Medical Device Link.

Originally Published IVD Technology September 2004

REGULATIONS & STANDARDS

Donald M. Powers, PhD, is president and principal consultant of Powers Consulting Services (Rochester, NY), an independent IVD regulatory and quality consulting firm, and a member of the IVD Technology editorial advisory board. He can be reached at powers@frontiernet.net.

Last June, the members of TC212, the International Organization for Standardization (ISO; Geneva) technical committee that develops standards for clinical laboratory testing and IVD test systems, gathered in Utrecht, The Netherlands, for its annual meeting. At the meeting, the committee worked on advancing six more international standards through the ISO standardization process. These standards will be added to the IVD standards that have already been approved since TC212’s inception in 1995. 

The first installment of this article (IVD Technology, July/August 2004) described navigating through the ISO process, as well as why IVD manufacturers should be involved in developing any new standards. This installment will summarize the status of these new standards that have potential regulatory significance to manufacturers.
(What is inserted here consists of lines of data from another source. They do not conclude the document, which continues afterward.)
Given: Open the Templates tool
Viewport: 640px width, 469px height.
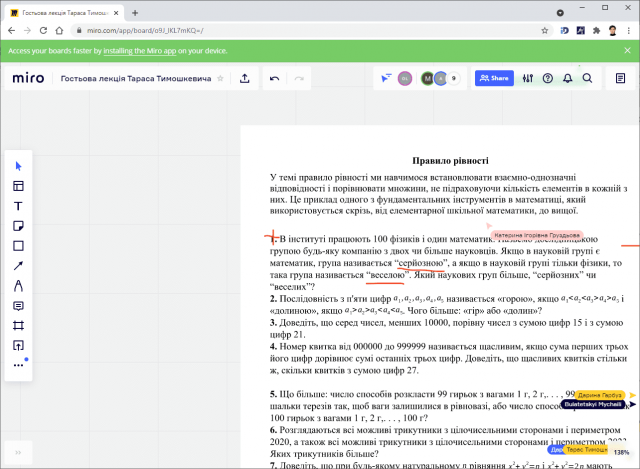Looking at the screenshot, I should [x=18, y=185].
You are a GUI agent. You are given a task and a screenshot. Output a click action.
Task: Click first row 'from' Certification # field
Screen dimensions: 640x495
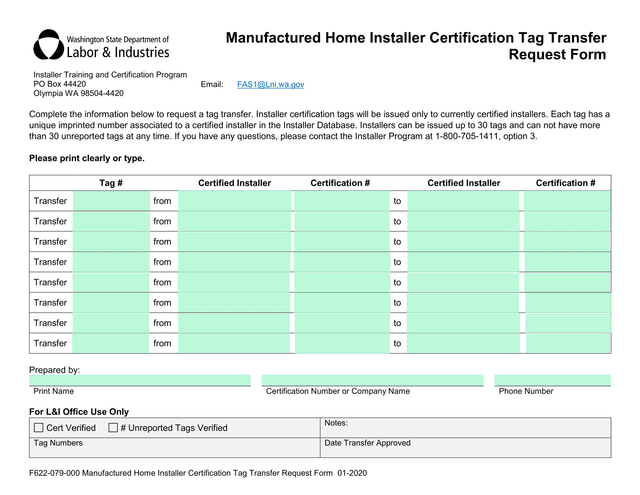340,201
A standard in and of itself has no regulatory significance. However, while in theory the choice to follow a standard is voluntary, certain standards are less optional than others in practice. For example, in the United States, the pressure to follow a particular standard comes from the perception that FDA reviewers and investigators tend to look more favorably upon those submissions that conform to standards recognized by the agency. 

In Europe, IVD manufacturers are granted a presumption of compliance with the essential requirements of the EU directives if they declare conformance to European harmonized standards. Many of the TC212 standards are now recognized by FDA and are accepted as harmonized standards by the European Commission. Such incentives are difficult to ignore, and manufacturers have found it advantageous to follow the ISO standards.
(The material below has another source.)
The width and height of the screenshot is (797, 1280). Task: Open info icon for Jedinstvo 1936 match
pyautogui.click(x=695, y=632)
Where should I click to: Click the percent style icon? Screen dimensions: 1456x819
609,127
TC212’s working group 3 has several active projects that should be of interest to IVD manufacturers. Since the projects are at different stages of development, the following discussion will illustrate the steps in the ISO standardization process, which was discussed in part 1. 

Risk-Management Guidelines

TC212 has developed guidelines for the application of risk-management principles to IVDs. These guidelines will be included in ISO 14971, the international standard for applying risk management to medical devices, as Annex H. 
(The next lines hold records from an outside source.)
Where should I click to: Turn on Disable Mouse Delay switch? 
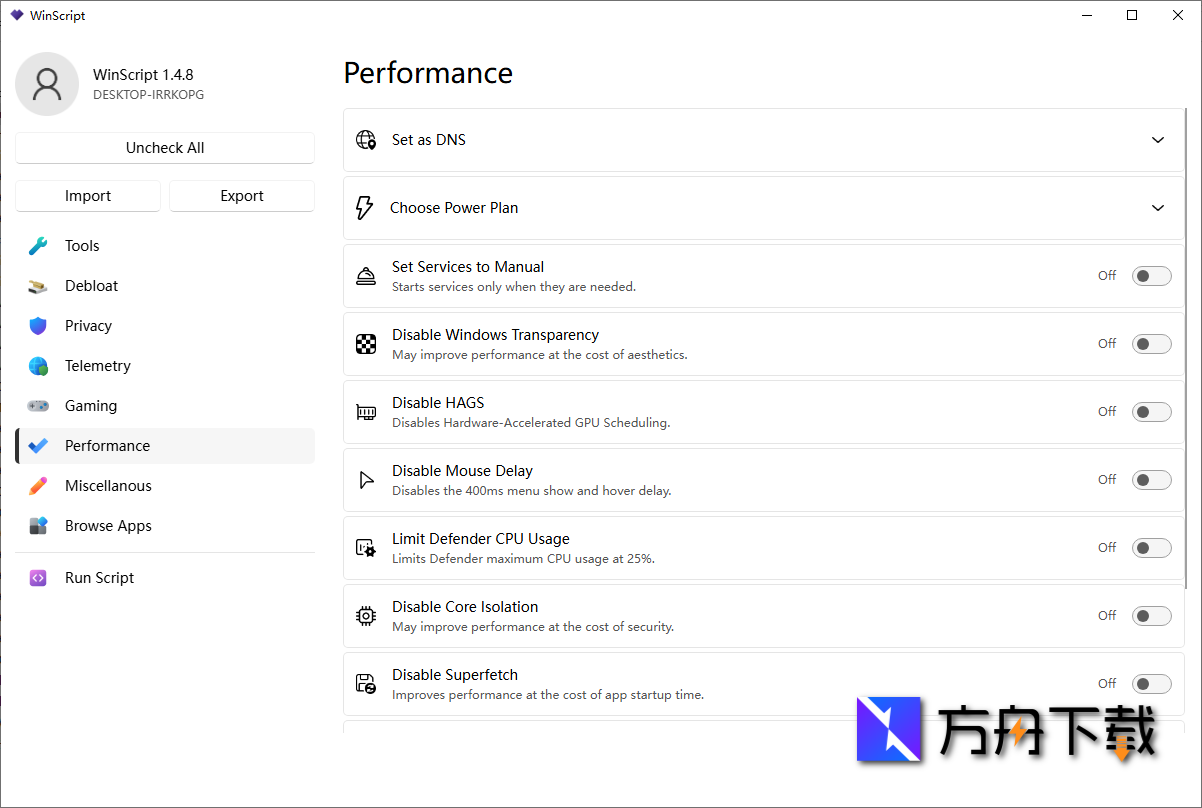coord(1151,480)
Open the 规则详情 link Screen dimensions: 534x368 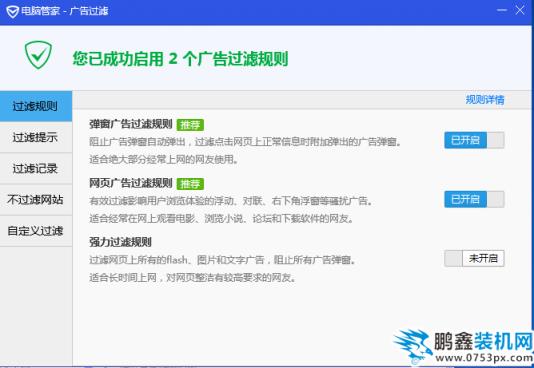pyautogui.click(x=485, y=100)
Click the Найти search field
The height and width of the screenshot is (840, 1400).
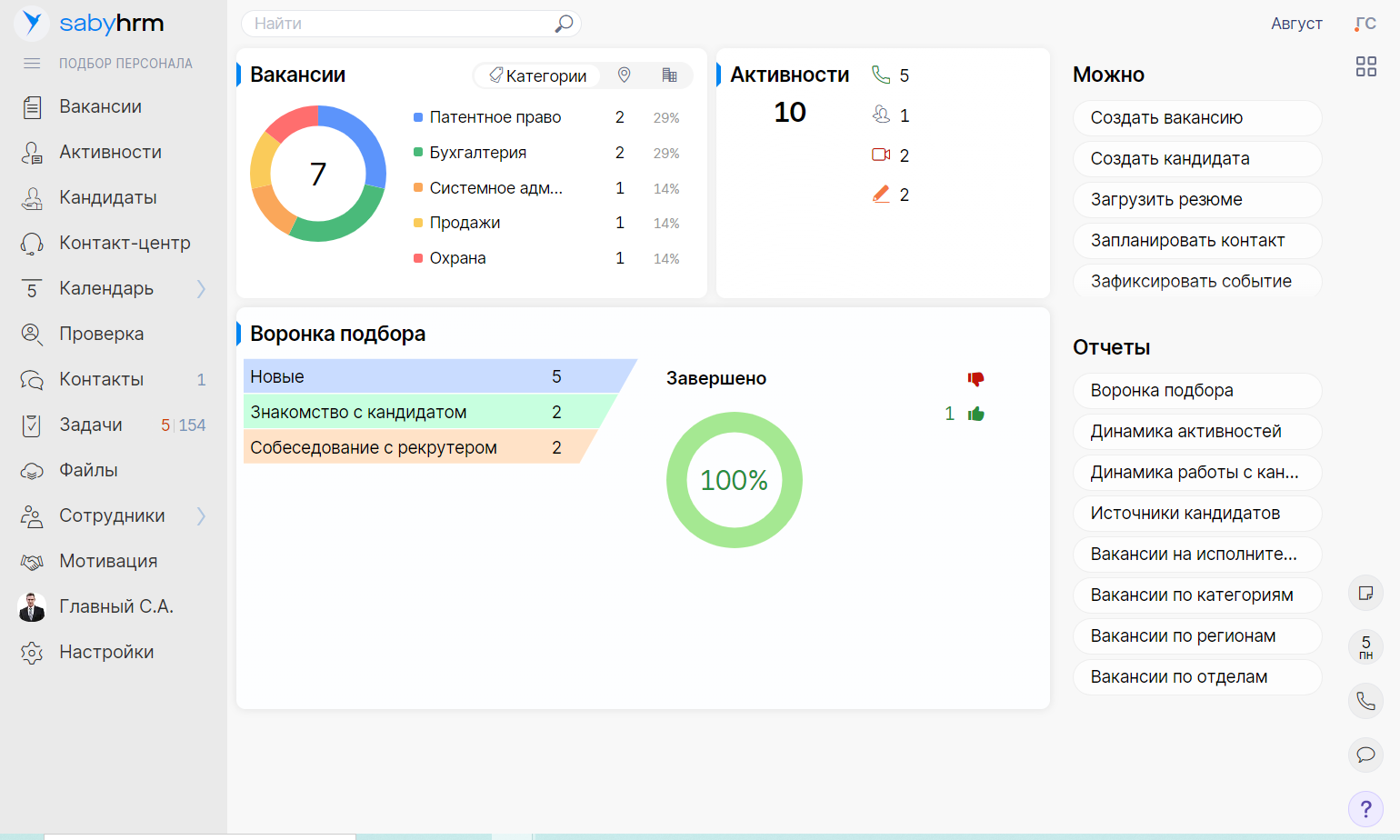click(400, 24)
Since ISO 14971 was already undergoing revision, working group 3 had to act quickly. A small project team, consisting of a few IVD manufacturers, regulators, and laboratory-based physicians, proposed draft guidelines last June. 

The members of TC210 and TC212 jointly approved the IVD annex with the second committee draft (CD) of ISO 14971:200x. The comments received with votes are now being addressed in preparation for the draft international standard (DIS). This joint effort between TC210 and TC212 provides those IVD manufacturers not participating in TC210 with an opportunity to comment on the parent risk-management standard in addition to the IVD annex.

So far, few U.S. IVD manufacturers have shown an interest in having a say in the risk-management guidelines that they eventually will have to follow. Only a few IVD companies participated in drafting the guidelines, and few industry comments were received when the early working drafts were circulated. Such apathy is surprising, considering the current regulatory focus on risk management. 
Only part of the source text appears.